Now, Hamilton has a GoFundMe campaign to maintain Norwest. Hamilton plans to reopen the gallery, but the business predominantly generates revenue through its event space, which can no longer support mass gatherings. Her business is more than a haven for artists. She named the business after the last standing theater in the community before it was torn down. Hamilton said she wanted to create a space for Black people to feel secure, learn, and not be denied opportunities.
Hamilton said she’s applied for grants and programs to find small business assistance but hasn’t received any financial assistance. She said she’s heard the same from other business owners in Detroit.

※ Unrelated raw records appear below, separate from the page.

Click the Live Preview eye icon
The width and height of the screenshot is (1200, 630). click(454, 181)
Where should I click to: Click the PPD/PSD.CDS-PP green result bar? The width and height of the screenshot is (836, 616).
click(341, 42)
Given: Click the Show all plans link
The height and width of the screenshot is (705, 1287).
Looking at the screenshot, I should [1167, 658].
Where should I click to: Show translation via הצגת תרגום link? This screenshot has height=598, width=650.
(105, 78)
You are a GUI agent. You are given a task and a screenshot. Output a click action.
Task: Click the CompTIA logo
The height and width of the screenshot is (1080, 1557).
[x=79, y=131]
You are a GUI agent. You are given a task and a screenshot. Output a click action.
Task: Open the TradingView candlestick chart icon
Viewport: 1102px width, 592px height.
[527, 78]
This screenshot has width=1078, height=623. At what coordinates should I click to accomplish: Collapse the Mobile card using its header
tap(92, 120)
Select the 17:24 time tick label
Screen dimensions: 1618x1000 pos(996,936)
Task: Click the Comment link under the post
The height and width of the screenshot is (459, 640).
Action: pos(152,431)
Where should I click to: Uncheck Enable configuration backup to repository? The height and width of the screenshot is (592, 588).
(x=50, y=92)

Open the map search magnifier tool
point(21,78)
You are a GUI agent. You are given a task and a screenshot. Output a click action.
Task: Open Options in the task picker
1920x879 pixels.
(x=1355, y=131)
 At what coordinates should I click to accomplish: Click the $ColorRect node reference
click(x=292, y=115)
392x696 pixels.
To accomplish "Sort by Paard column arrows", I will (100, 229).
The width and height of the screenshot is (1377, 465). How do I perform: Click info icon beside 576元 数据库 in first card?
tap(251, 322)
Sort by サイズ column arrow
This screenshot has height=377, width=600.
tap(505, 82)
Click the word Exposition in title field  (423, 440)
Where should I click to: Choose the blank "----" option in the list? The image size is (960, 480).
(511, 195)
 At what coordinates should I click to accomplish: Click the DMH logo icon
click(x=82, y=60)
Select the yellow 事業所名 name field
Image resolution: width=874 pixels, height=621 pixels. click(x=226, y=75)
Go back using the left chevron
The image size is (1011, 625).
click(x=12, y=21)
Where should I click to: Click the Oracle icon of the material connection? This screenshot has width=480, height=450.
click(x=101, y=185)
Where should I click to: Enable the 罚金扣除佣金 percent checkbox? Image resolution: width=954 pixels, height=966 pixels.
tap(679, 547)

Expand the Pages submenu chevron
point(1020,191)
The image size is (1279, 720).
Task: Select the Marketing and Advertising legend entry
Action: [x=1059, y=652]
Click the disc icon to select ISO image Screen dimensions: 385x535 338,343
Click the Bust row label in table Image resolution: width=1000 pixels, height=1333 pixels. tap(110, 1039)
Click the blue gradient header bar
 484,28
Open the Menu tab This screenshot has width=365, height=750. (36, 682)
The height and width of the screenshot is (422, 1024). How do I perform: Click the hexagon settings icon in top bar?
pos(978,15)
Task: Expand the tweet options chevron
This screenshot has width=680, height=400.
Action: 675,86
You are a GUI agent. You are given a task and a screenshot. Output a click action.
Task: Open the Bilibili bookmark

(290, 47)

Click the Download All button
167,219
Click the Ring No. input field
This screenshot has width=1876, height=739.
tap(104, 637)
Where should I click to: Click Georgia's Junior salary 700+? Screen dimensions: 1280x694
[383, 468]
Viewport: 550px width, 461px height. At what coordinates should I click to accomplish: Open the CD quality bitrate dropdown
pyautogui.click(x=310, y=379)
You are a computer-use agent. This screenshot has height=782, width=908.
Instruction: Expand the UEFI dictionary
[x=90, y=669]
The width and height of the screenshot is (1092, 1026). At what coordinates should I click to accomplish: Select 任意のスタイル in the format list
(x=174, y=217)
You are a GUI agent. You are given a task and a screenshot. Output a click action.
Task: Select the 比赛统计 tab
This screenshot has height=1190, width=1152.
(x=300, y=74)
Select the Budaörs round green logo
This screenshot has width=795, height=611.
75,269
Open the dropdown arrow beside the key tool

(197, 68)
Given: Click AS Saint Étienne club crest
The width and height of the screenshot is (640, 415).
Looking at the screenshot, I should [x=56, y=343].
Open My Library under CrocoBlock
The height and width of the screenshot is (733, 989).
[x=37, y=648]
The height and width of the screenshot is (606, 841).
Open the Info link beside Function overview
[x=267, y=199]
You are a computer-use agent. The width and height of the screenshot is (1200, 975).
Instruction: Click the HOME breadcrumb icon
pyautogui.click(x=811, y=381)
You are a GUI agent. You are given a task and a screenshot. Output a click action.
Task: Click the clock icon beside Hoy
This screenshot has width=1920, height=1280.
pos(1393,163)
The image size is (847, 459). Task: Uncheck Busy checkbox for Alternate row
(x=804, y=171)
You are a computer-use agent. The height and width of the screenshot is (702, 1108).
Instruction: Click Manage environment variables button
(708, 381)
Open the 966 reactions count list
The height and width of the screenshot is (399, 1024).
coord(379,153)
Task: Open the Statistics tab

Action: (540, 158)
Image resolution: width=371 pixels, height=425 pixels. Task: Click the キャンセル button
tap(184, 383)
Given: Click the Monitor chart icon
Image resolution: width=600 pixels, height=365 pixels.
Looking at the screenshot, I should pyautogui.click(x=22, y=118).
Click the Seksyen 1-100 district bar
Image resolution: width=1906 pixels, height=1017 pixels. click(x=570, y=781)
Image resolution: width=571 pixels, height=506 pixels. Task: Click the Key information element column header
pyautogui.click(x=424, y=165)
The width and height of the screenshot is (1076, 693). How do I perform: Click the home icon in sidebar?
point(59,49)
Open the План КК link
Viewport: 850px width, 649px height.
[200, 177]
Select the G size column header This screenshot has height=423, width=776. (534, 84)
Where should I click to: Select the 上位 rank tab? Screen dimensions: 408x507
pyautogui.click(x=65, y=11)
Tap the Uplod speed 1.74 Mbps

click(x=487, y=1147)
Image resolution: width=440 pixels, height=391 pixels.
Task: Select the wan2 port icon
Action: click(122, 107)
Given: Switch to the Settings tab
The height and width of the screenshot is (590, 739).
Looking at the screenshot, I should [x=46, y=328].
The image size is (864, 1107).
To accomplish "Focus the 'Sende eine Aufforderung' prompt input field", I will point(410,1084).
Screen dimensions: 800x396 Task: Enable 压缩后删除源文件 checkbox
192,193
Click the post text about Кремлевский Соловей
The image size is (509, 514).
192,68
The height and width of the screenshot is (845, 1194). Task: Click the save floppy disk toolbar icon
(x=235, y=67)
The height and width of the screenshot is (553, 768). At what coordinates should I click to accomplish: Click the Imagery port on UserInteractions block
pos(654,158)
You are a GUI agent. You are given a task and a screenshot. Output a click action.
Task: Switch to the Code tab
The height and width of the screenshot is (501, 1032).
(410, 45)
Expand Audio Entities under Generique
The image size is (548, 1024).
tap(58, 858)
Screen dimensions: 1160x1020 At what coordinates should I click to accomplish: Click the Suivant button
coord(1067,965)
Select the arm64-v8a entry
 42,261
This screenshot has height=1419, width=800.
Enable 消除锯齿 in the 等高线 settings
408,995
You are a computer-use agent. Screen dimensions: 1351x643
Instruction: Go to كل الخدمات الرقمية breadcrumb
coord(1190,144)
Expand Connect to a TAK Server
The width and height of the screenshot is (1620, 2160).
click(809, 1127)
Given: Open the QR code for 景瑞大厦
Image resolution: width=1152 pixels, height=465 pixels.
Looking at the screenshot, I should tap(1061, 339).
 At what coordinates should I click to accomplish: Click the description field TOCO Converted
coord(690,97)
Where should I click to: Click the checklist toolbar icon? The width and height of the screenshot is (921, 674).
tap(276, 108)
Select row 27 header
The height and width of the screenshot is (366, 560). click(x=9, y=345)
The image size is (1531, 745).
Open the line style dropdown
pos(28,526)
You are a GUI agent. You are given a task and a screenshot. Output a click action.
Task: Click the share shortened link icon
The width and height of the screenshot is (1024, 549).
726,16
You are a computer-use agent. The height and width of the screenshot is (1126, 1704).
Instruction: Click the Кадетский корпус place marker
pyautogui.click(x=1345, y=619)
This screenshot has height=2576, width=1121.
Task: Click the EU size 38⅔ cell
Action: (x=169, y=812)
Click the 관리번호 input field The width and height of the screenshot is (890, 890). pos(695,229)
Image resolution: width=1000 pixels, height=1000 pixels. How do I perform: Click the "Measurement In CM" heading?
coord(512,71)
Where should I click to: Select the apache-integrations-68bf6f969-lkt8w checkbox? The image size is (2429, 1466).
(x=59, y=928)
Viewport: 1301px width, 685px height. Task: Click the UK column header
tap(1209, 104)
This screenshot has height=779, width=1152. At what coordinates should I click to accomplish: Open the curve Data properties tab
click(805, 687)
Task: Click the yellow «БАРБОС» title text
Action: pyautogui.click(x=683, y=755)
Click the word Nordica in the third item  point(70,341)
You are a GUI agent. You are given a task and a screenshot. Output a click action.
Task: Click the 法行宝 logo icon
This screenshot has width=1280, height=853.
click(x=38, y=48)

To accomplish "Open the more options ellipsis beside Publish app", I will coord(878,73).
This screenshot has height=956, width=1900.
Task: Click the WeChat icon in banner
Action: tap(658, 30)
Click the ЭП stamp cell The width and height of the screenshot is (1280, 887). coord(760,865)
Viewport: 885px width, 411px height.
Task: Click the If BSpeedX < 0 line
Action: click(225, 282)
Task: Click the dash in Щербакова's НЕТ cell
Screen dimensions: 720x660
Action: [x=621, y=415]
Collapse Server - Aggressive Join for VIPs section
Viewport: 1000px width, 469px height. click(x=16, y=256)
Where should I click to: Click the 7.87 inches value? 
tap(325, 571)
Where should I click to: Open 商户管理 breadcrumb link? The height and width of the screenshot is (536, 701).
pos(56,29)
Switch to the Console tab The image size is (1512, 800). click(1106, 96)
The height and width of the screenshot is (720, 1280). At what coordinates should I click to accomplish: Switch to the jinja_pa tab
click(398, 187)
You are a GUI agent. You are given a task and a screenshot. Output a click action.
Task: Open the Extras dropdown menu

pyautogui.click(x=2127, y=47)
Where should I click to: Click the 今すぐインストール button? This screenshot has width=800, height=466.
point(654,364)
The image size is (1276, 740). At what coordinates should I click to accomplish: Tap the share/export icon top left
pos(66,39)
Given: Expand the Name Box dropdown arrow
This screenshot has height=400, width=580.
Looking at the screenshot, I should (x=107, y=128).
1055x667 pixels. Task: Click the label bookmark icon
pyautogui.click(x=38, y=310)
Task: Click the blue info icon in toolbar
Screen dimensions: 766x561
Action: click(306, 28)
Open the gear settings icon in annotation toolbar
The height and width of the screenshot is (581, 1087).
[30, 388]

“I feel like I applied for a bajillion of them,” Hamilton said about coronavirus relief funds. “Who’s actually getting the grants? It seemed like nobody was.”
Norwest has already begun to transition to a more digital footprint, hosting a 12-week artists’ takeover of the gallery’s social media pages under the theme ‘inspire.’
She’s also nervous about the continued spread of COVID-19. Hamilton’s mother died from the virus earlier this year. Hamilton, who was caring for her mother, also got sick.
“At this point I am very serious about it,” Hamilton said. “No coming here if you don’t have a mask on. People think it’s a joke until it’s actually happening to them.”
The spread of COVID-19 has hit Black Americans throughout the United States at a disproportionately higher rate than any other race. The effects of the virus paired with the economic impact on small businesses owned by people of color is daunting.
However, NEI, DMACS and Detroit Future City say their new report will help the city understand the needs of entrepreneurs, including where and how they seek help, and what their cash flow looked like a few months ago. To them, it’s a step forward in rebuilding Detroit’s small business economy.
The next step, according to Hamilton, is for the Detroit community to support Black and LatinX-owned businesses so that in turn those businesses can support the community.
“That’s real entrepreneurship,” she said. “To leave a legacy to take care of the family after [you’re] gone.”